Supplied information START

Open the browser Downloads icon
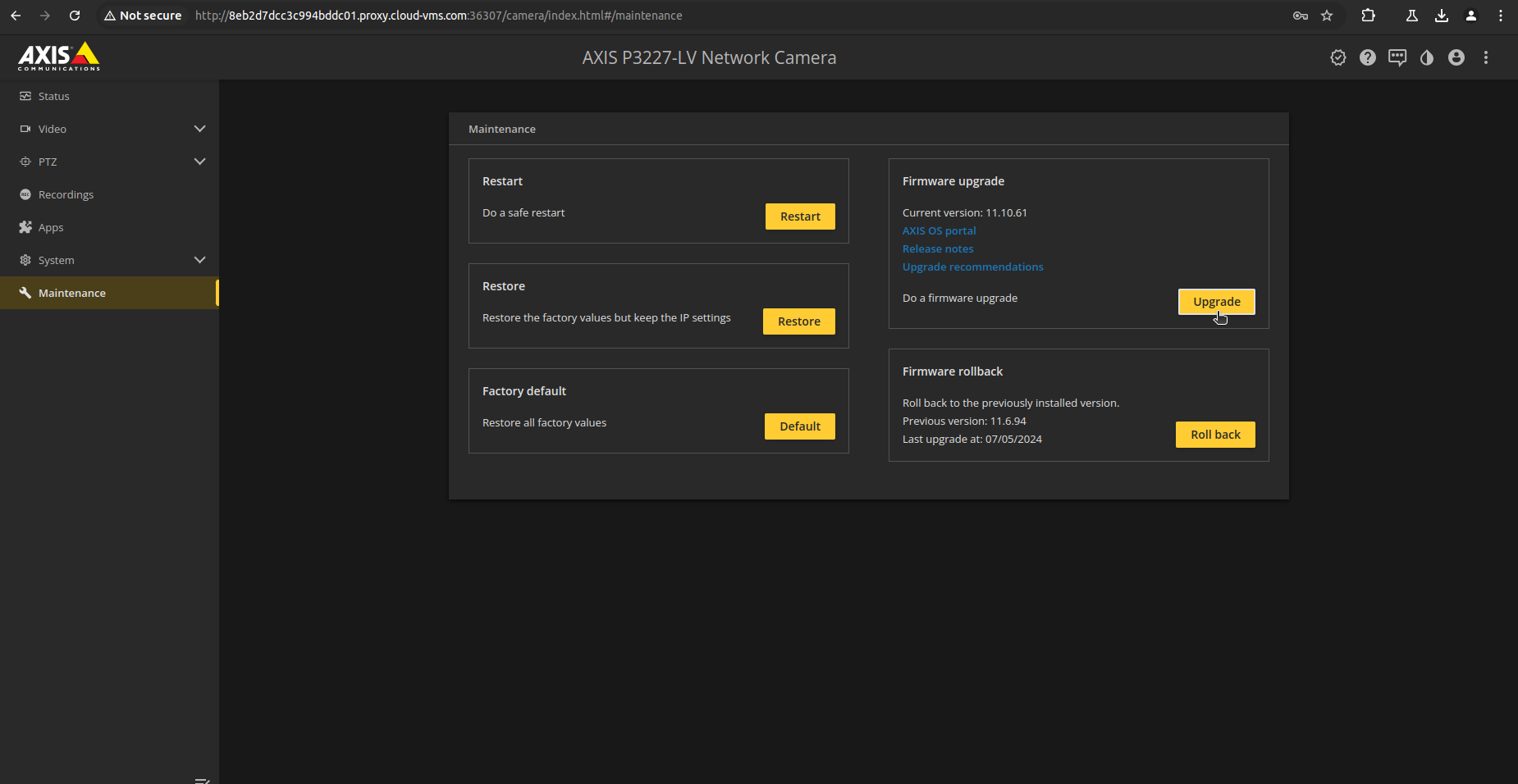 click(1442, 15)
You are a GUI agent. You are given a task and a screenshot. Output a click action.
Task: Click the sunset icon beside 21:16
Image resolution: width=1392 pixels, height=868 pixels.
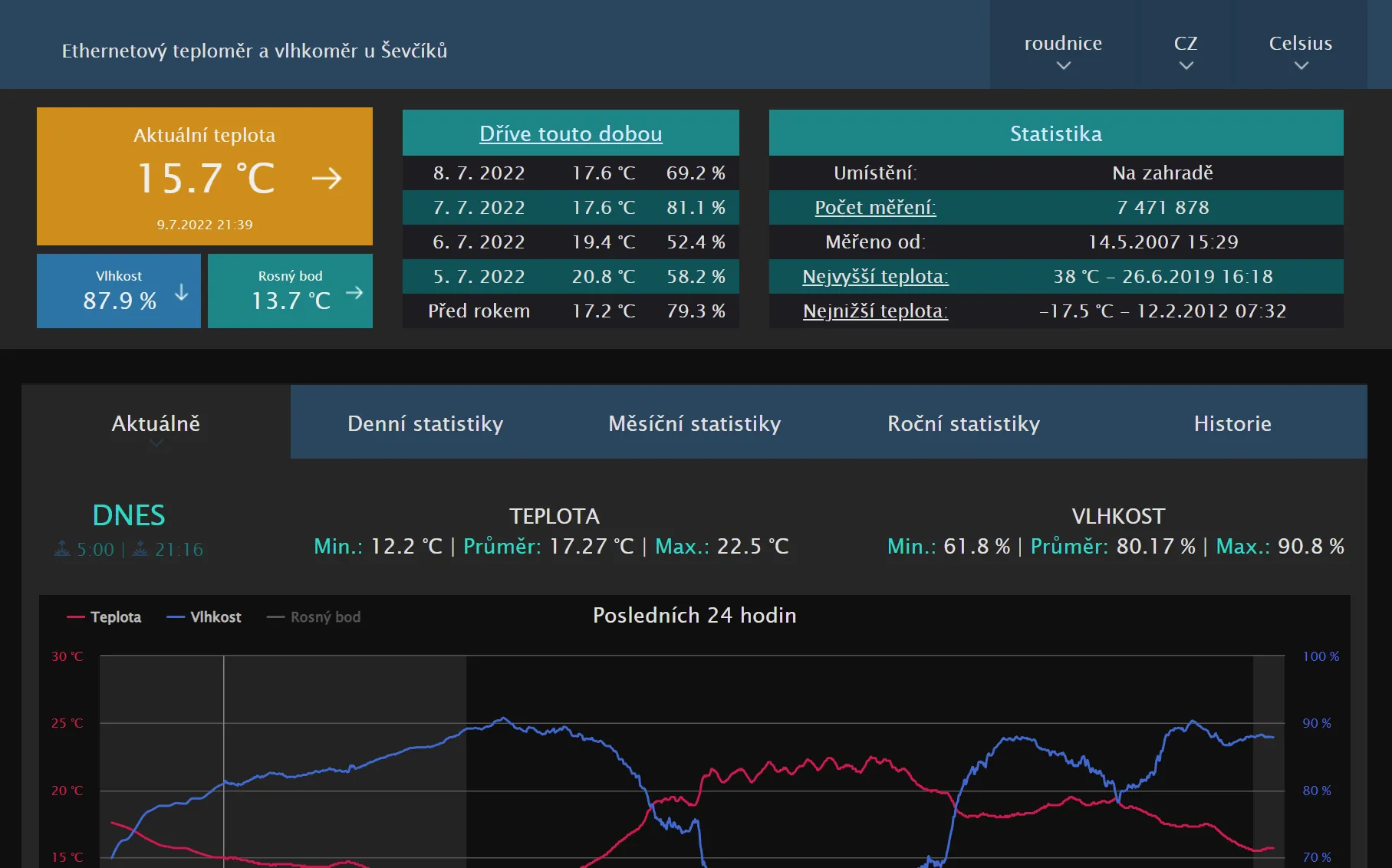[140, 548]
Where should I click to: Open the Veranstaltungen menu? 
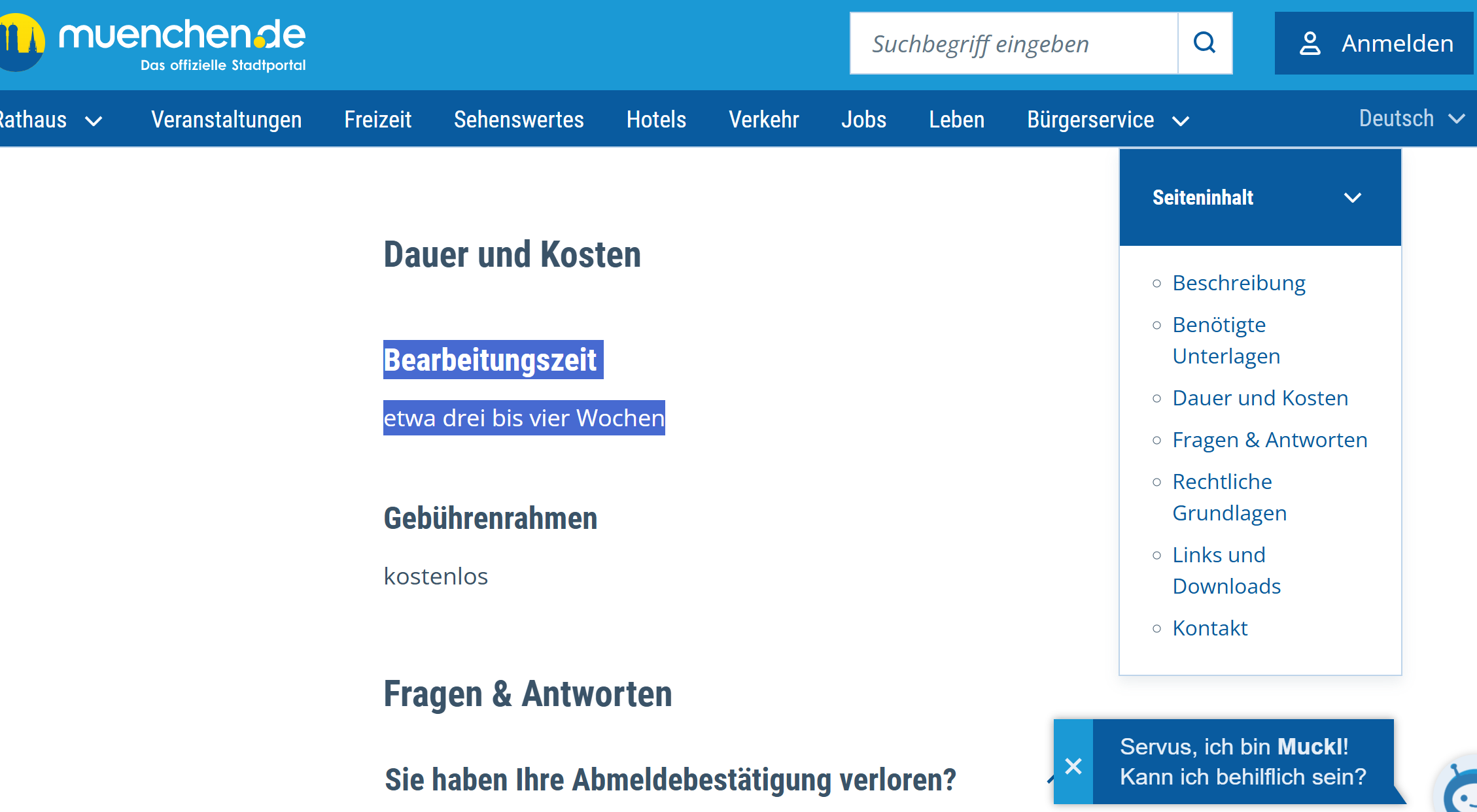(226, 120)
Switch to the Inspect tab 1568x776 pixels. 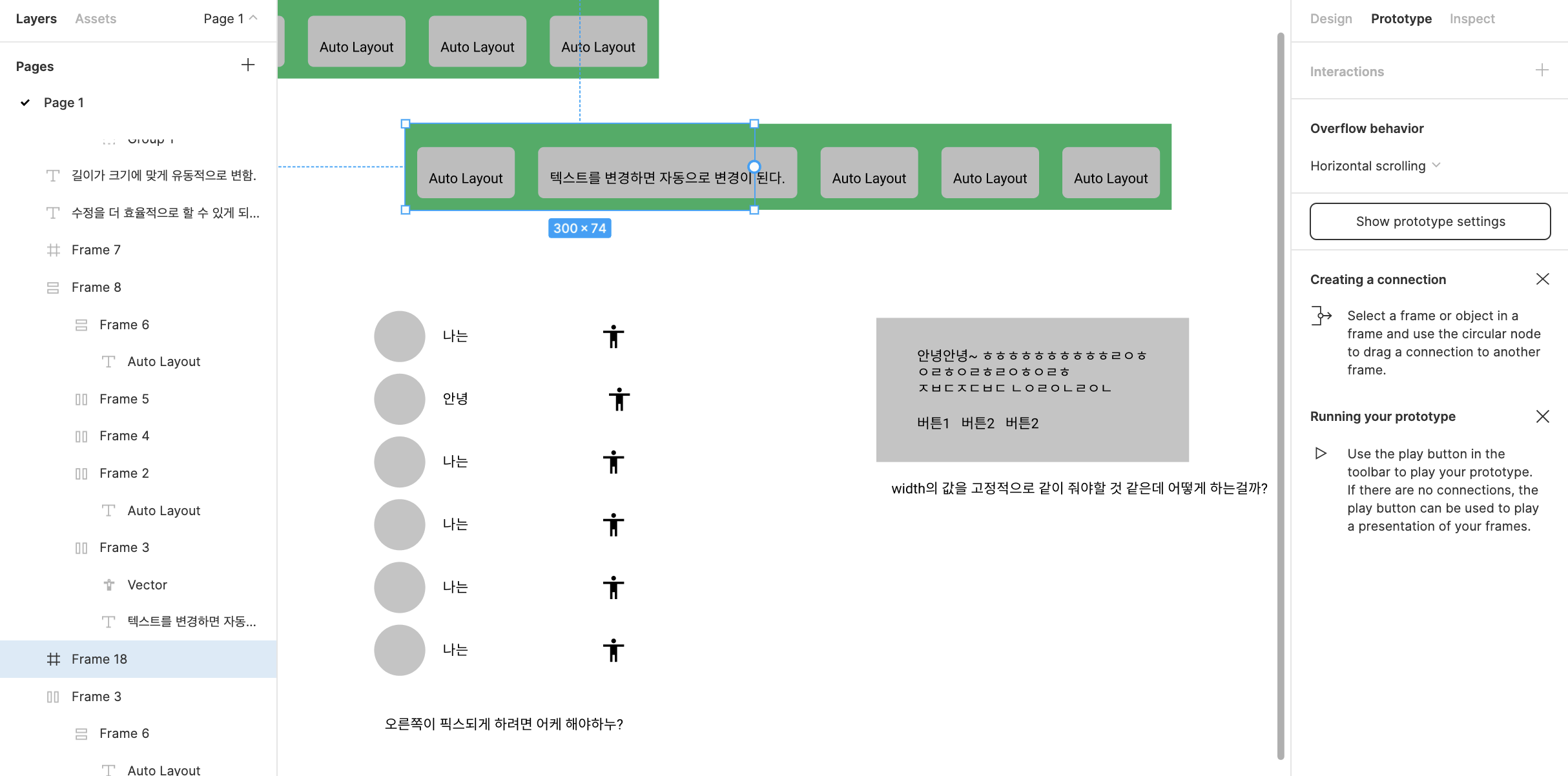click(1472, 19)
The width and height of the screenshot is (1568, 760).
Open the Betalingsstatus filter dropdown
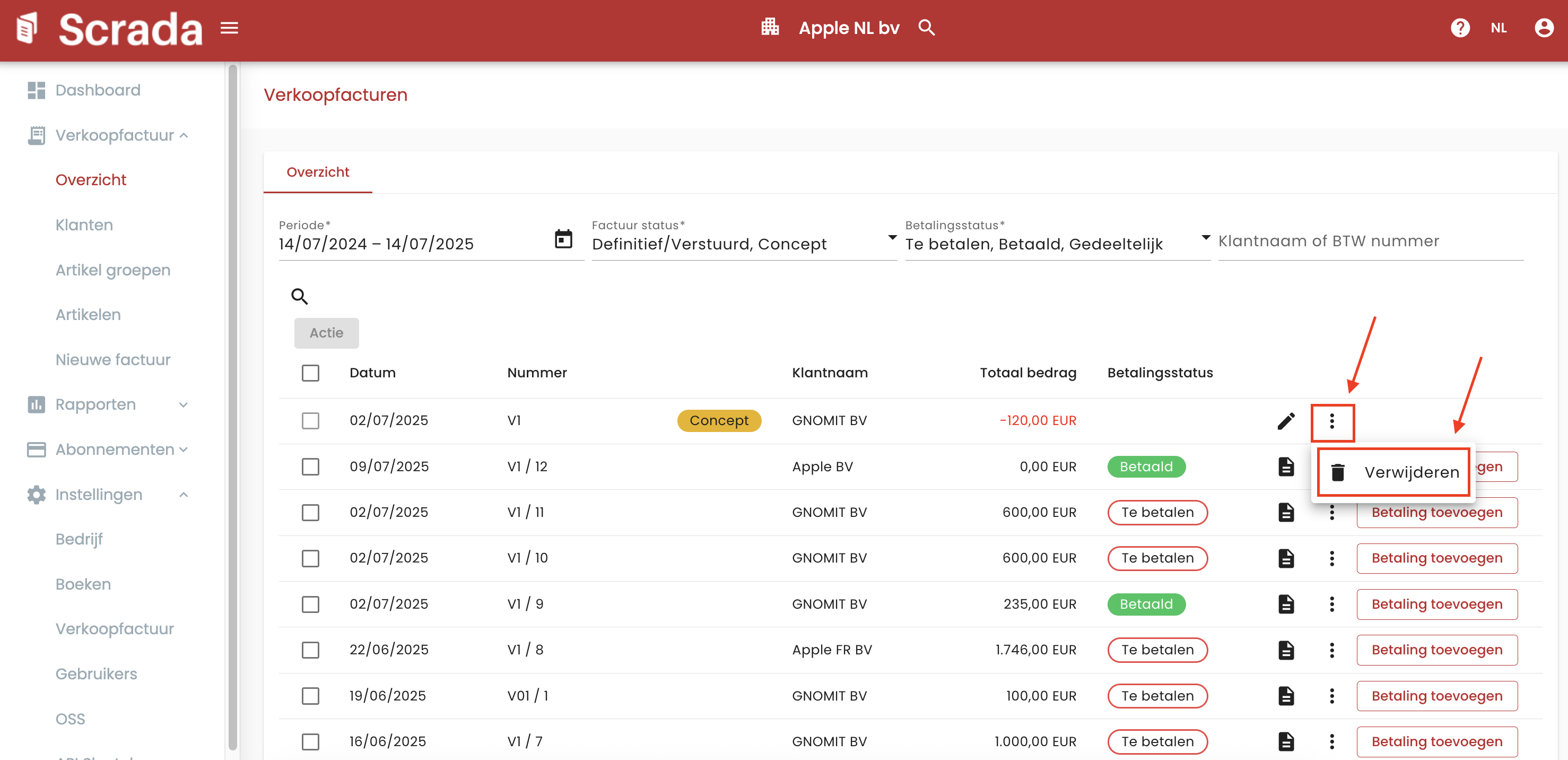pyautogui.click(x=1056, y=244)
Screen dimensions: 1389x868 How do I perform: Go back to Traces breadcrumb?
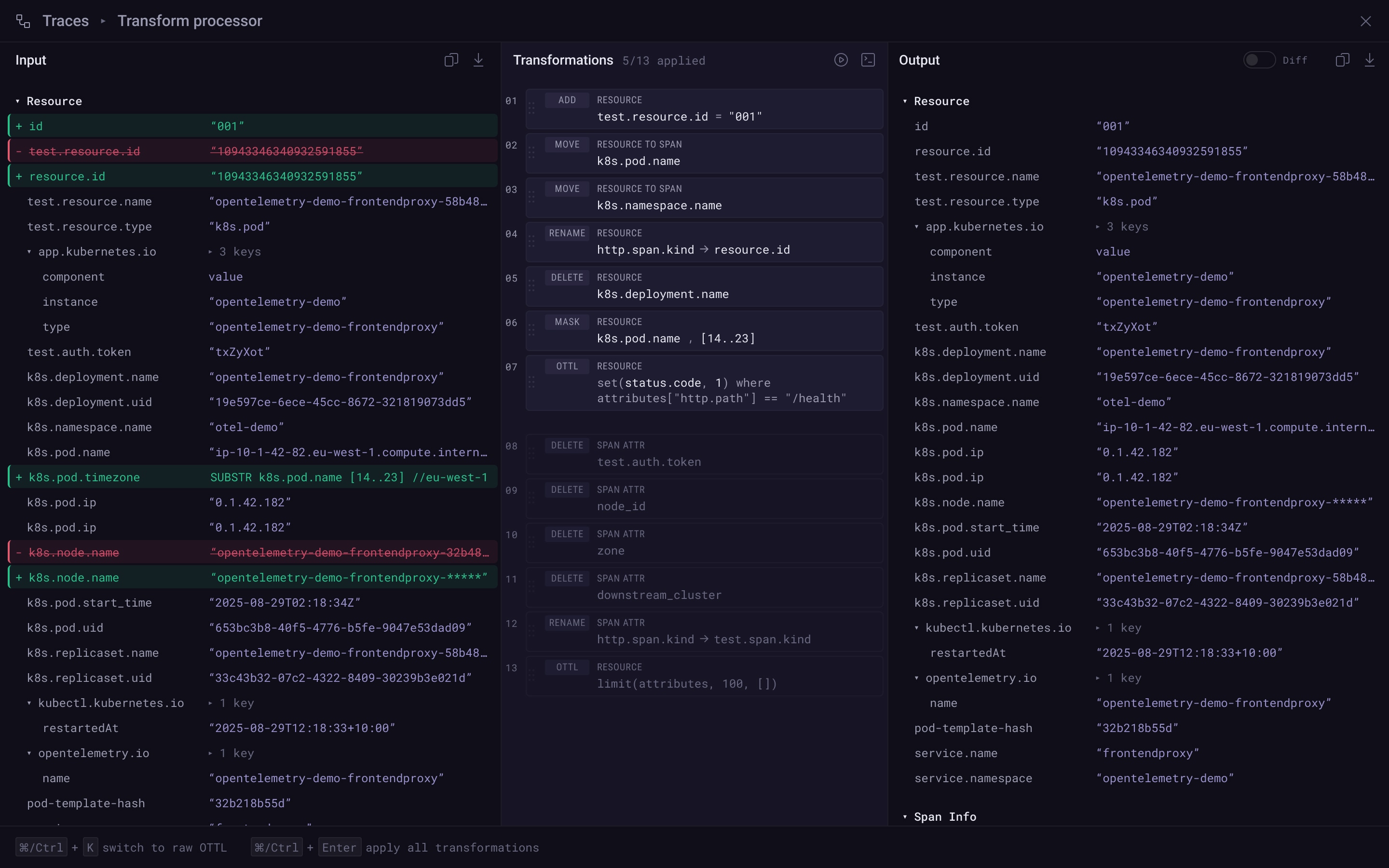(x=66, y=21)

Supplied information END

### Task requirements
What is needed is the number of lines in these entries that include the word "screenshot"; please give it alone.

### Output for this task
2